Is this a homework exercise?

1 Like

OP didn’t even bother to remove certain indicative phrases :wink:

Ridge Regression is described here for example.

2 Likes

Yes, But I did the code myself, I am currently stuck with ridge regression. Do you know any resources that might help?

I didn’t quite understand? What do I need to remove?

This reads like a homework task.

Fair enough. Maybe Regression · Julia Packages could help?

I’m looking for resources to help explain ridge regression, i know that in statistics, I just need to convert that into code.

Thanks this link helps, but I wanted to look into a few examples and see how they did it to fully understand the coding part, I’m fairly new to Julia syntax. It would be great if you could help me with that!

It looks to me like GLM doesn’t support ridge regression, see Support for Ridge Regression · Issue #205 · JuliaStats/GLM.jl · GitHub. I let others speak about the recommended replacement, because I’m not qualified…

Edit: a naive implementation could look like

function linear_regression(lambda, X, y)
    Xt = transpose(X)
    (Xt * X + lambda * I) \ Xt * y
end
1 Like

Thanks a lot, I’ll look into it!

A ridge regression can be done as follows:

"""
    RidgeRegression(Y,X,λ,β₀=0)

Calculate ridge regression estimate with target vector β₀.
"""
function RidgeRegression(Y,X,λ,β₀=0)
    K = size(X,2)
    isa(β₀,Number) && (β₀=fill(β₀,K))
    b = (X'X+λ*I)\(X'Y+λ*β₀)      #same as inv(X'X+λ*I)*(X'Y+λ*β₀)
    return b
end

This is from my lecture notes.

4 Likes

An alternative is using the LinearRegressionKit.
There is an example here on how to use ridge regression.

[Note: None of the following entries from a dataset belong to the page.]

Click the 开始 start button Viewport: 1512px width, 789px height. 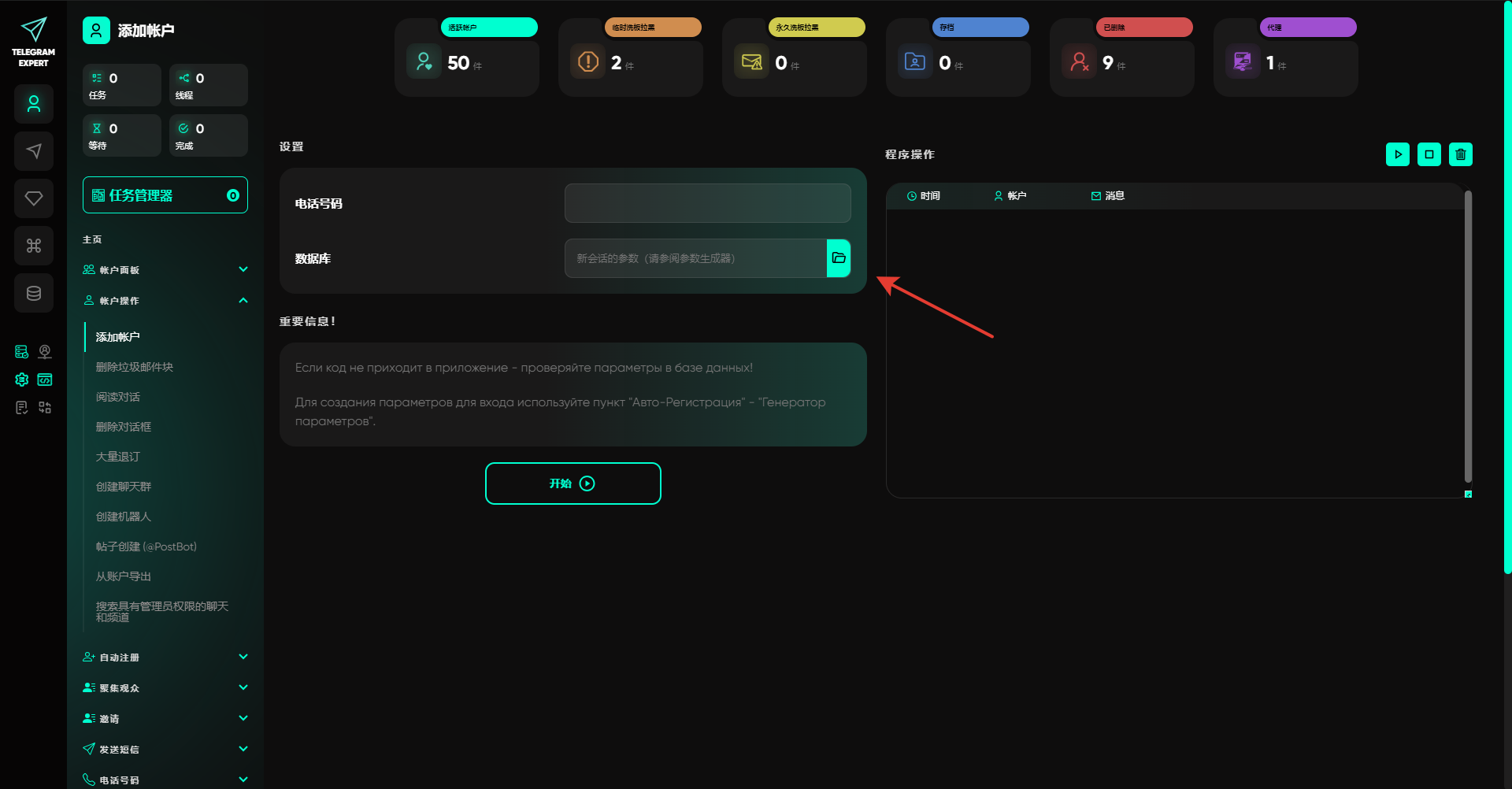(x=573, y=483)
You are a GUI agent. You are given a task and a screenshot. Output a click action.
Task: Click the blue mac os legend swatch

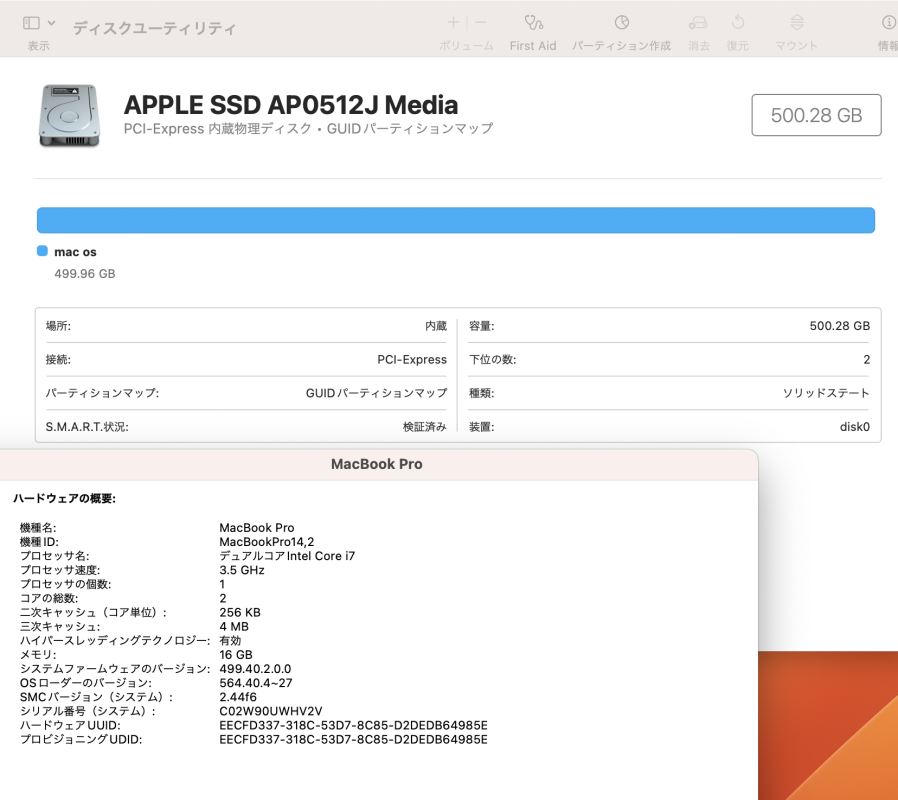click(42, 252)
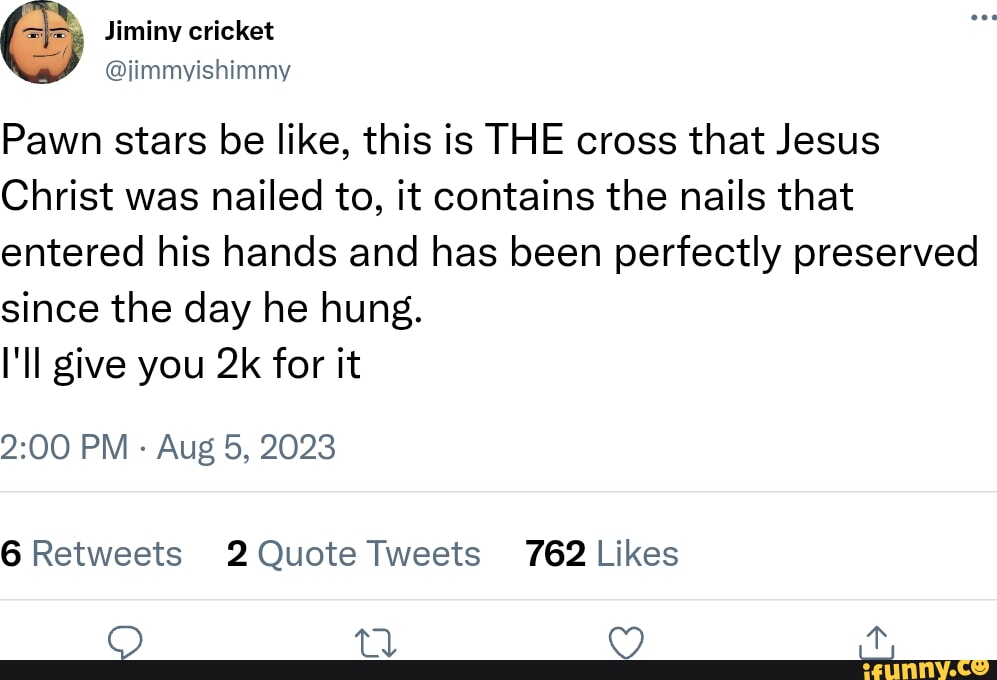Open the share upload icon
Screen dimensions: 997x680
874,641

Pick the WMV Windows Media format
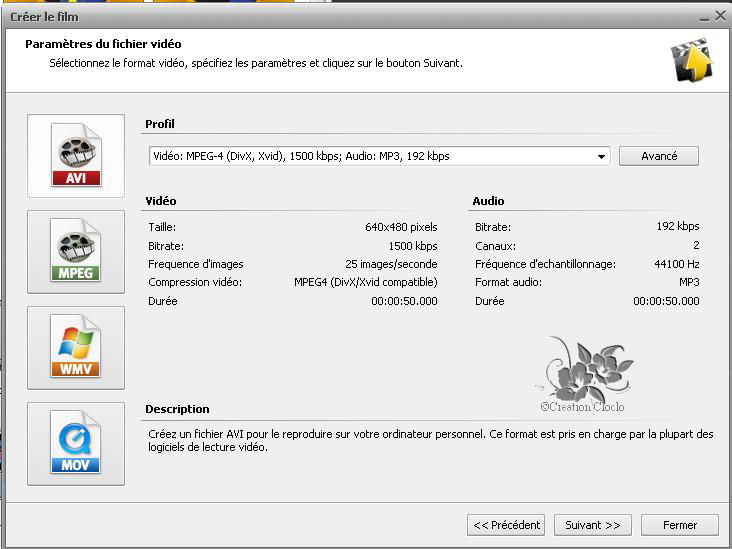point(76,348)
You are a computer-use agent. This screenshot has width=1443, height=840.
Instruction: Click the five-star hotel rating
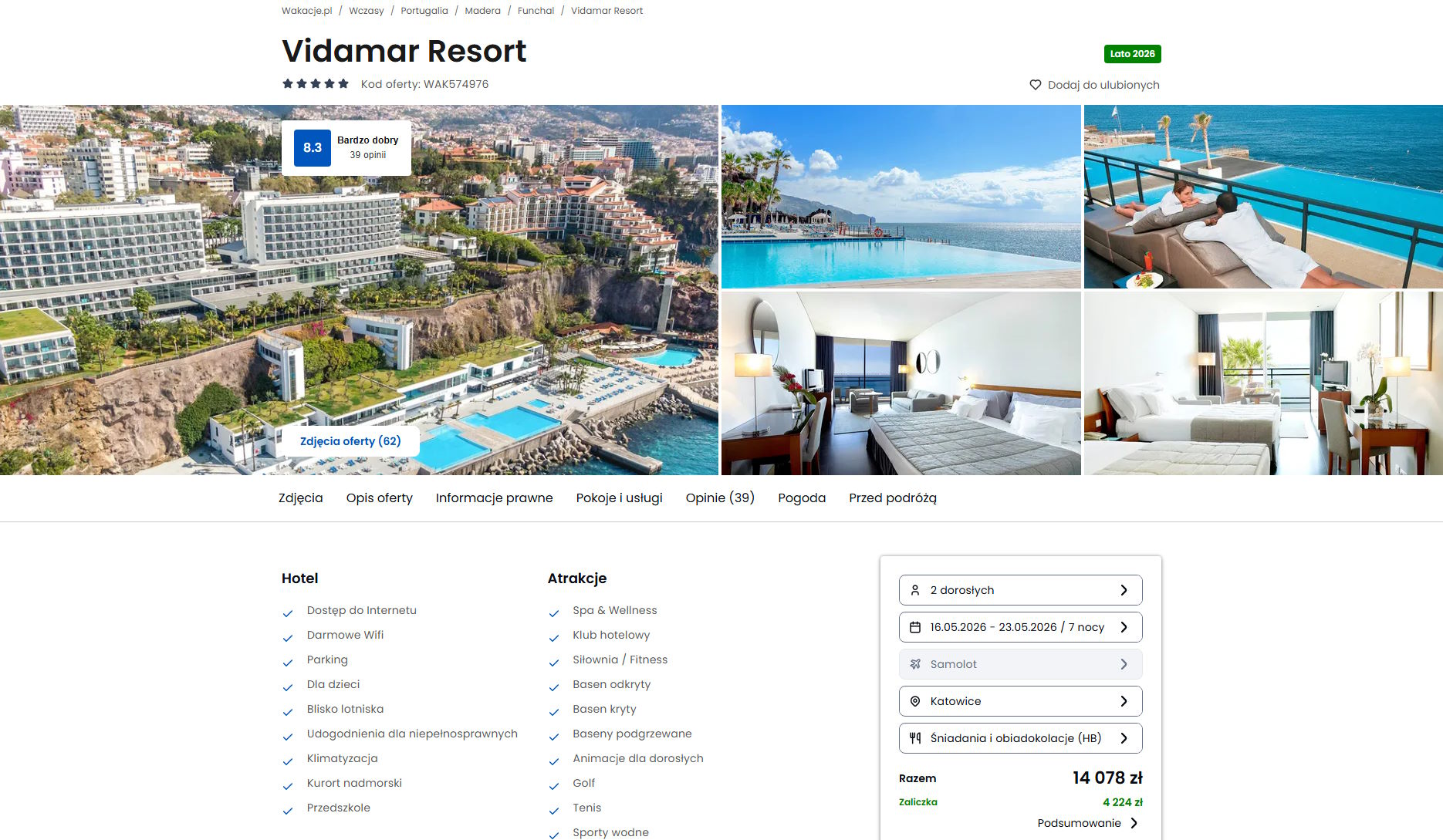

Hereafter is a similar example with your data:

using LinearRegressionKit, StatsModels, DataFrames

using VegaLite

# Dataset

x = [10.9, 12.4, 13.5, 14.6, 14.8, 16.5, 19.4]

y = [24.8, 30.0, 31.0, 29.3, 35.9, 39.6, 40.7]

df = DataFrame(x=x, y=y)

f = @formula( y ~ x)

# traditional regression - as a baseline

lm = regress(f, df)

# ridge regression for some ks

rdf, ps = ridge(f, df, 0.0:0.005:1, traceplots=true)

rdf[1:5 , :]

# plot to see the impact of k on the coefs

ps["coefs traceplot"]

# plot to see the impact of k on the VIF

ps["vifs traceplot log"]

# the ridge regression for a selected k

rlm = ridge(f, df, 0.01)